Un Tannhäuser avec un petit manque de choix vraiment piquants ? Ce fut en tout cas le prélude à une interprétation du Concerto pour violoncelle de Elgar dans lequel le violoncelliste a rendu le chef presque superflu. Ce qui a débuté avec un décalage de jeu entre le soliste et l’orchestre est devenu en fin de compte une exécution brusquée dans la perspective du violoncelliste. Altstaedt semblait en effet le seul à commander. Il a concrétisé les caractères avec beaucoup de sentiment, mais ne se sentait pas toujours secondé par l’orchestre, qui a systématiquement raté des chances pour dialoguer d’égal à égal avec le violoncelle. Brabbins s’est contenté d’assurer l’indispensable, c'est-à-dire d'aligner le mieux possible le soliste et les musiciens. Il a rarement été plus loin. L’opus 85 d’Elgar se prête pourtant très bien à une lecture où la partition est remise en question par les exécutants. 

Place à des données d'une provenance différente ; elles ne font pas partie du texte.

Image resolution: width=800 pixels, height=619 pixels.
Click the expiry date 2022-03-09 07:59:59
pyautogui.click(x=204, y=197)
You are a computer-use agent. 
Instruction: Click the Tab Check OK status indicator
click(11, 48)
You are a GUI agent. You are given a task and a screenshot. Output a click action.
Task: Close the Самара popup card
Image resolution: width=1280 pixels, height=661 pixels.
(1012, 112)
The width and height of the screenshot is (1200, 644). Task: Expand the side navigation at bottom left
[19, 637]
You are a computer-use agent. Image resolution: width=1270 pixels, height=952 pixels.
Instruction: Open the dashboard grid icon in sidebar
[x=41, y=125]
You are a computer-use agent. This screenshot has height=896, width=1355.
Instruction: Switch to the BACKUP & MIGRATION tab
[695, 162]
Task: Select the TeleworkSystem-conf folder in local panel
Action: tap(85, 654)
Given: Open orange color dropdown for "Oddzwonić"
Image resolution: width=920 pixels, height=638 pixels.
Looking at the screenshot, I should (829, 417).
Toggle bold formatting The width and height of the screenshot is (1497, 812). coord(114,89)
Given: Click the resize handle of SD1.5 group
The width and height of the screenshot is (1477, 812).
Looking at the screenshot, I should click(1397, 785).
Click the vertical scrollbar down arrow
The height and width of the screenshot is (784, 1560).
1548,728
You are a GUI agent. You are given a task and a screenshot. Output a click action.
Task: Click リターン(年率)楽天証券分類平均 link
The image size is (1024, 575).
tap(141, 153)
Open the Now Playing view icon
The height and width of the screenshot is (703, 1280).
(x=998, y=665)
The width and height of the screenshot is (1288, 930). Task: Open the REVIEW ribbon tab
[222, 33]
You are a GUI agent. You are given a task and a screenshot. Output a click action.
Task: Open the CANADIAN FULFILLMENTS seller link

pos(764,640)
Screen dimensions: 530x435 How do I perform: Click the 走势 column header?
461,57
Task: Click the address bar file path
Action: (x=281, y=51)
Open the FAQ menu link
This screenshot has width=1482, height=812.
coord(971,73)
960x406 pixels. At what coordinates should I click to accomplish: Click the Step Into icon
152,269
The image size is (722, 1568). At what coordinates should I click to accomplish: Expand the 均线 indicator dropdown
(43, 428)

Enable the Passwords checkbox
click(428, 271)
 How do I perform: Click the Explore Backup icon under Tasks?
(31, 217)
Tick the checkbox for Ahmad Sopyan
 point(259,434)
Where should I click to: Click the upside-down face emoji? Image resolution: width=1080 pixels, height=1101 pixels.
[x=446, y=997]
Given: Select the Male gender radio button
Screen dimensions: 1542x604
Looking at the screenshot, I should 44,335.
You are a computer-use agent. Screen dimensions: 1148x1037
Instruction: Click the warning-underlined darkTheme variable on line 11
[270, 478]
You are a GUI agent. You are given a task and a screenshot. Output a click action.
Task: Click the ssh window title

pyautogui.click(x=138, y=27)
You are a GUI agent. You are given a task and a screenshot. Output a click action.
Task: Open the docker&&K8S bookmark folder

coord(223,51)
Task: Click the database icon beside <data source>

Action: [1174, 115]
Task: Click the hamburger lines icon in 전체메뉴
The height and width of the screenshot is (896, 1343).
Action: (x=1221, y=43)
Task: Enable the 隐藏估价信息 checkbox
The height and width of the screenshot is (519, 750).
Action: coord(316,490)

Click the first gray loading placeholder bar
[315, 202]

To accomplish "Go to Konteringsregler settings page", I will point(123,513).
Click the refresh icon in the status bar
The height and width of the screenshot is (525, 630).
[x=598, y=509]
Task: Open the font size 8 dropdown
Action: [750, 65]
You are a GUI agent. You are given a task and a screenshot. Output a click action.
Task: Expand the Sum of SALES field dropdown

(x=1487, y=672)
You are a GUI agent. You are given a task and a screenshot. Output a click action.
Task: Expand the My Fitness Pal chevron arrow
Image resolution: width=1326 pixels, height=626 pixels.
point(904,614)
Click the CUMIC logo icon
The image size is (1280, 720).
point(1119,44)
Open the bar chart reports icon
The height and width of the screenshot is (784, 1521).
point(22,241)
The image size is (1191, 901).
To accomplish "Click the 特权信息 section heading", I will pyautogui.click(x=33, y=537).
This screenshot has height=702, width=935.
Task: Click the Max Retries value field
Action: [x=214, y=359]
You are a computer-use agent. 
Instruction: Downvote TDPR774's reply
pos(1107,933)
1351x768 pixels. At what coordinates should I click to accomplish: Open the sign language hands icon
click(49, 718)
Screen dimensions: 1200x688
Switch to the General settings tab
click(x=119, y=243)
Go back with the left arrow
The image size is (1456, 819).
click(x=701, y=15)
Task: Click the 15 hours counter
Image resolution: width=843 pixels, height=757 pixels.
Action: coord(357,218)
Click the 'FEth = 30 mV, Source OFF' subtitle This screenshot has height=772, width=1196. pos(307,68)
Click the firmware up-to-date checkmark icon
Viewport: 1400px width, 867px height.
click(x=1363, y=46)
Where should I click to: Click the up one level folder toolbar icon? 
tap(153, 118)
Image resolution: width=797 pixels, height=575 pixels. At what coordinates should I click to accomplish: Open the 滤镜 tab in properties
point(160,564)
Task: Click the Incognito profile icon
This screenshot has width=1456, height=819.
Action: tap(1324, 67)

Après la pause, Brabbins est ressorti des coulisses comme un nouvel homme. Pas sur le plan physique peut-être, dirigeant les Variations Enigma d’Elgar de main de maître. Alors qu’il s’était laissé conduire par le courant de composition dans les pièces précédentes, il a pris ici lui-même l’initiative. Il a non seulement montré clairement et à chaque fois l’aspect de variation, mais a également tenté de dégager de la partition un narratif global. Non sans succès, car avec « Nimrod » au centre de l’exécution, on aurait dit qu’il en propageait l’intimité et le silence comme principe directeur. Un principe qu’il a respecté également dans les variations plus humoristiques et exubérantes. Rarement la grandeur est devenue pompeuse – le cliché Elgar par excellence – et dominait généralement une clémence soulignée d’ailleurs par le fait que Nicolas Altstaedt s’est installé tout bonnement dans l’orchestre et appréciait clairement sa chaise à côté des autres violoncelles.

Brabbins a d’ailleurs prolongé la simplicité comme dénominateur esthétique dans le rappel. Sous la baguette de Brabbins, le « Salut d’amour » d’Elgar, interprété encore la semaine dernière par Yannick Nézet-Séguin et le Philadelphia Orchestra au BOZAR, n’a pas mijoté dans une sauce excessivement sentimentale, et a ému précisément grâce à l’absence de trop de larmoyant. Exactement ce qu’on qualifie de plus écossais qu’américain. Cela n’a pas échappé au public. Avec un épilogue réclamé par les applaudissements du public, les Écossais ont rappelé leur identité à la salle. Une sonorité des cordes comme des fiddles et deux cuivres qui faisaient un clin d’œil à une danse classique : le BBC Scottish Symphony Orchestra a ramené la couleur locale de chez lui, histoire de pouvoir faire passer avec le sourire le pathétique d’Elgar.